Le cardinal de Fleury ne fut malheureux que les deux dernières années de sa vie, par le mauvais succès d une guerre aussi injustement entreprise que mal conduite. Ce ministre, disait à cette occasion le pape Benoît XIV, est né à propos pour sa fortune, et mort à contretemps pour sa gloire.

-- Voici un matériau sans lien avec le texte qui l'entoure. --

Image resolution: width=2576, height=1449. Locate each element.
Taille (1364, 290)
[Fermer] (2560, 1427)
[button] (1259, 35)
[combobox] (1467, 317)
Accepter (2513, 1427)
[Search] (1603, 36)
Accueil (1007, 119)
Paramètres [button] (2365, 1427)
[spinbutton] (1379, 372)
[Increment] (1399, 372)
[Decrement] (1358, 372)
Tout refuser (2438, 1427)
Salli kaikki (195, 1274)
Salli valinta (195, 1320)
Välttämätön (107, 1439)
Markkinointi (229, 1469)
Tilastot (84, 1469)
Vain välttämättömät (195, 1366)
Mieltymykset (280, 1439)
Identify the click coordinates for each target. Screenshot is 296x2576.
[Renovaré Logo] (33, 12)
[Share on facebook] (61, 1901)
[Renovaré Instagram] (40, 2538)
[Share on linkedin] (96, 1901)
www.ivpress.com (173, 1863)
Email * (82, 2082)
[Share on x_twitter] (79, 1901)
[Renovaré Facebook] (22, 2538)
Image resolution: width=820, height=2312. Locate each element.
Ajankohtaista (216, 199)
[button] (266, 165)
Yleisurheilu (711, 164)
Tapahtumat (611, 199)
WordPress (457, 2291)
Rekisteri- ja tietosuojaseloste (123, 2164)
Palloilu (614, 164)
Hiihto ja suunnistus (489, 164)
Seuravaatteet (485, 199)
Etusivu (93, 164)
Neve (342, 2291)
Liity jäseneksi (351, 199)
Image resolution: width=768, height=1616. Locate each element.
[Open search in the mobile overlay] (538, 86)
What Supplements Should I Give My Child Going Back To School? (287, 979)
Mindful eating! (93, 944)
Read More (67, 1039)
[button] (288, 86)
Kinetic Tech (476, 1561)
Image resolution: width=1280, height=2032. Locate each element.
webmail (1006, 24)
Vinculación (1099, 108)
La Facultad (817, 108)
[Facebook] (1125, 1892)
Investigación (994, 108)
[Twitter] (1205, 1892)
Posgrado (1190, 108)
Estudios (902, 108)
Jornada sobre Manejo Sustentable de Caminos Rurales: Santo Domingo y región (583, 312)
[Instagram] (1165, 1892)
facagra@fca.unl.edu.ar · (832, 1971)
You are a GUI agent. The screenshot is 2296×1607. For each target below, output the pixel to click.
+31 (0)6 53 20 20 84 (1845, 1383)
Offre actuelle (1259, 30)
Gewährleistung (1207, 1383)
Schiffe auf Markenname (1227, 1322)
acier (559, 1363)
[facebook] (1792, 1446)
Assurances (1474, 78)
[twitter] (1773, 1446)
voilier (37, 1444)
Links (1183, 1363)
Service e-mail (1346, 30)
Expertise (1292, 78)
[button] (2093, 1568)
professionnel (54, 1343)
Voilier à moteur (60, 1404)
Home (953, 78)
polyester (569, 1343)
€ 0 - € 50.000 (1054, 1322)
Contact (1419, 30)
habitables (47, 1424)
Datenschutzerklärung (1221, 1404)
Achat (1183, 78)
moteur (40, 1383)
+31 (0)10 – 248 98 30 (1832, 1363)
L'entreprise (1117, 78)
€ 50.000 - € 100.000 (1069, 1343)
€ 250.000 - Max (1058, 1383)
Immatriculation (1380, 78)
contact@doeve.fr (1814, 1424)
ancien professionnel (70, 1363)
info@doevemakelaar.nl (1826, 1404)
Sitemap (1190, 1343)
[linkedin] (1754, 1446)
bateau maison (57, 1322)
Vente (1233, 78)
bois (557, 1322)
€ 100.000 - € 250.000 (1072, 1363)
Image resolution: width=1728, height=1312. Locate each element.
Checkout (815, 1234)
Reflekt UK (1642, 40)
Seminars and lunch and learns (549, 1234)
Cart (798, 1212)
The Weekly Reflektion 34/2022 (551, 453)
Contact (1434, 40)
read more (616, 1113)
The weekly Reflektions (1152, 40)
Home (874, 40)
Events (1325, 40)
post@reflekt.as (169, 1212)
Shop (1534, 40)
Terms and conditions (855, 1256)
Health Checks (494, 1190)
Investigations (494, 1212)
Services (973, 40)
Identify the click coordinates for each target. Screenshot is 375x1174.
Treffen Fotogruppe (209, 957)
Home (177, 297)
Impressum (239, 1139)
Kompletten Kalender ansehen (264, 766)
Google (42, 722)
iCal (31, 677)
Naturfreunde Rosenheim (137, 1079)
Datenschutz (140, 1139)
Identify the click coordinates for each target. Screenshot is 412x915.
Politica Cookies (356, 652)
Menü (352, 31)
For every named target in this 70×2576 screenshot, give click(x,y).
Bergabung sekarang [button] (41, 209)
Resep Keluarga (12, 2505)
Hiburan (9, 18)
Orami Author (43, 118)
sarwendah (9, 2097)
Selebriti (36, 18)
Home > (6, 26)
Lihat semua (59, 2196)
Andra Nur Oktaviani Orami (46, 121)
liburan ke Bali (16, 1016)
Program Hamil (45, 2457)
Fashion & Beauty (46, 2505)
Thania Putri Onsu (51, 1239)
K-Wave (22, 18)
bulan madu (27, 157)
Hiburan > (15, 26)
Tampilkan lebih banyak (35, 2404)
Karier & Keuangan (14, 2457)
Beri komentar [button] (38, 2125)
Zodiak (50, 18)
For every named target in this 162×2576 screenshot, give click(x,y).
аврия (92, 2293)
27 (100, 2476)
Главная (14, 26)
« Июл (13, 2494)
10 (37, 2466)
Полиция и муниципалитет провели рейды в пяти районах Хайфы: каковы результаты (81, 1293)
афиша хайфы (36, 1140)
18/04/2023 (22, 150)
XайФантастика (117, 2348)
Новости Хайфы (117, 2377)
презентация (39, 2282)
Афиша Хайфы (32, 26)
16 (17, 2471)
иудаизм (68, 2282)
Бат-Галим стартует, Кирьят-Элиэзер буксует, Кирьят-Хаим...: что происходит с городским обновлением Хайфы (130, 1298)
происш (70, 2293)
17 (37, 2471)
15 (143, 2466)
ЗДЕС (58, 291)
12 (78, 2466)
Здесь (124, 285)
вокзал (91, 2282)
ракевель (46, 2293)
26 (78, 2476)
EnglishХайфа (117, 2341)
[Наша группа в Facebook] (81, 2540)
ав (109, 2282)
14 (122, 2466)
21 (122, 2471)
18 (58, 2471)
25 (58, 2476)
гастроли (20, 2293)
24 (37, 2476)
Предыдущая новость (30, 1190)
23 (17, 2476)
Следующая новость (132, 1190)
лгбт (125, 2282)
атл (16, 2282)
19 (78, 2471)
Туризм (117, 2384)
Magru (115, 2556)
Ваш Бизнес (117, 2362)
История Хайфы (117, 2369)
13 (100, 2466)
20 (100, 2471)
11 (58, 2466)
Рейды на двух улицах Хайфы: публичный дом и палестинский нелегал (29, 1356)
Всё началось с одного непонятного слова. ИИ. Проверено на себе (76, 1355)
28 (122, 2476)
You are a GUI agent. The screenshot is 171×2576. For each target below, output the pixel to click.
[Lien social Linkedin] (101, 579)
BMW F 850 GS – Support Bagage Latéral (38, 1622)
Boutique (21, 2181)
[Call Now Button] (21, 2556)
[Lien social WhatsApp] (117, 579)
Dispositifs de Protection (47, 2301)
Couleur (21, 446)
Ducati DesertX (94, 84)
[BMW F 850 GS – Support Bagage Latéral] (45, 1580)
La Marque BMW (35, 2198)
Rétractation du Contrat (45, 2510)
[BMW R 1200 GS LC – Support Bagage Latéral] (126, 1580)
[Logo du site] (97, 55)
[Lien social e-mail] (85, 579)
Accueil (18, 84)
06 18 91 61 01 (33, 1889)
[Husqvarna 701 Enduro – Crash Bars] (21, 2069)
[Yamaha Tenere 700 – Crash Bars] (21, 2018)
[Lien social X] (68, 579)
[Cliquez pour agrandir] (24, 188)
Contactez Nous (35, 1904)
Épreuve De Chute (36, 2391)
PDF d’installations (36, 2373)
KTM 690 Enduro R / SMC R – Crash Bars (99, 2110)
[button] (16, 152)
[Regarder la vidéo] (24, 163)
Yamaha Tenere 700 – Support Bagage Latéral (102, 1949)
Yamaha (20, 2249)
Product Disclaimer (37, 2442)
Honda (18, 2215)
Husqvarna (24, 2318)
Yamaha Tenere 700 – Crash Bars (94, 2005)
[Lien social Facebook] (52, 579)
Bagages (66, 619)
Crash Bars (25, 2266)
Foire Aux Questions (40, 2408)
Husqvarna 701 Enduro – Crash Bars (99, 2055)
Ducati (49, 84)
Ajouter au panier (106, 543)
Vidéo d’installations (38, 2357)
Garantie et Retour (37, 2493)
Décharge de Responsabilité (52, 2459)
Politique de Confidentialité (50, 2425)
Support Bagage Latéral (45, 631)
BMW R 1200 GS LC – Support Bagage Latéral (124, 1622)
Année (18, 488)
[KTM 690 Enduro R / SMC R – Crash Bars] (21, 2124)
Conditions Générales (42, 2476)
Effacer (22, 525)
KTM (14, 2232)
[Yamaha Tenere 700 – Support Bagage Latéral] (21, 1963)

ÉLOGE DE L’ABBÉ DE CHOISY[1]

François-Timoléon de Choisy naquit à Paris le 16 août 1644. Son père, chancelier de Gaston, duc d’Orléans, servit l’État avec zèle et avec succès dans quelques négociations importantes, dont il fut chargé auprès des cours étrangères. Mais ayant dédaigné, à son retour en France, de faire sa cour au cardinal Mazarin, alors tout-puissant dans le royaume, et si peu fait pour l’être, il eut le malheur honorable de déplaire à ce ministre, et de s’en voir négligé, comme il devait s’y attendre. Il avait appris d’un politique philosophe, que les grandes places sont comme les rochers escarpés, qu’il n’y a que les aigles et

  1. Prieur de Saint-Lô de Rouen et de Saint-Gelais, né à Paris, le 16 août 1644 ; reçu le 25 août 1687, à la place de François de Beauvilliers, duc de Saint-Aignan, mort le 2 octobre 1724.